Craig Boundy of Experian said the proposal “could negatively impact a lender’s ability to assess risk and … it has the risk of increasing the cost consumers’ access to credit.”
Yes. Read that last quote again. Not sure how making the credit reporting system more consumer-friendly is going to end up costing consumers more, but that is the way the game is played I suppose.
The highest ranking Republican on the committee agrees with Waters assessment.
Rep. Patrick McHenry (R-N.C.) told the chief executives that they have an “oligopoly” in that there is no competition for the three bureaus, and they don’t even directly compete with each other. As previously stated, all three report different scores and sometimes differing information for the same people.
“We have three of you not really competing and the consumers are the ones that are losing out. I think that’s a problem,” McHenry said. “How does an oligopoly protect consumers?”
The executives had no answer for him, and McHenry said: “I’ll take that as an answer.”
The three executives claimed that they want to improve the credit reporting system, but Waters was skeptical, according to the Times. She asked if “we need to ask whether the system is so beyond repair that we need to completely rebuild the entire consumer credit reporting sector to truly put consumers first.”

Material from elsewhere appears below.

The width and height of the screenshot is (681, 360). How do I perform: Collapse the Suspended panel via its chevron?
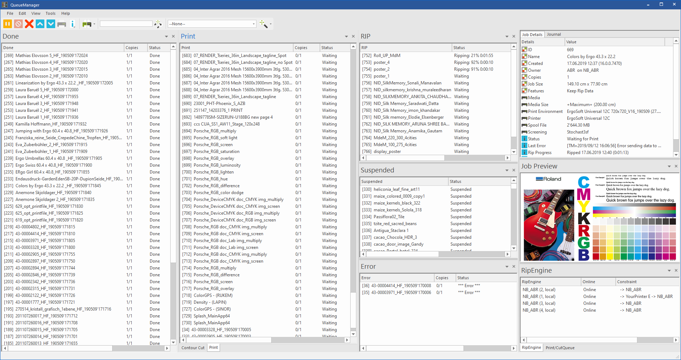coord(507,170)
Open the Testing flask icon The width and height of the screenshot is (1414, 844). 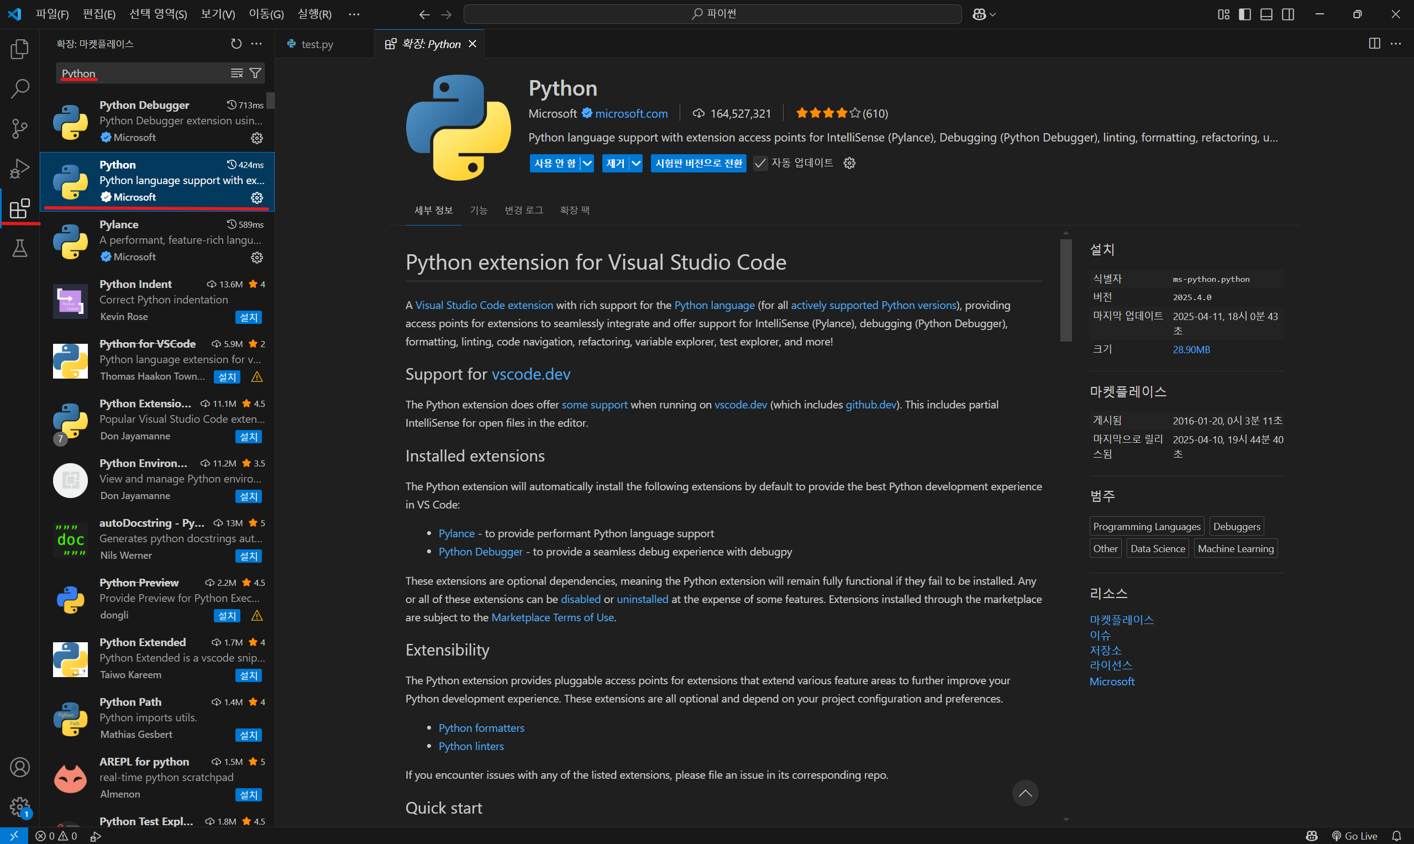[x=19, y=249]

Chi Chi Wu, staff attorney at the National Consumer Law Center, told committee members that the system for disputing information in a credit report is a “Kafkaesque nightmare” that needs reform.
Rep. Gregory Meeks (D-N.Y.) pointed out that the data the credit reporting companies use to belong to consumers, but there is nobody advocating on their behalf. This is especially crucial when it comes to poor people, he said. Incorrect information on a credit report could cost a person a job.
“It seems as though the three of you basically can control that ... and that person, therefore, is out of a job and therefore can’t climb their way out of poverty,” Meeks said.
Let’s hope this legislation gets the bipartisan support it needs to pass.
We could all use a break on our credit.
Corrected Friday, March 1, 2019, 10:03 a.m. EST: A quote attributed to Craig Boundy of Experian by the LA Times erroneously omitted two words that changed the entire meaning of Mr. Boundy’s statement to the committee. That quote has now been corrected to reflect what Mr. Boundy said in full.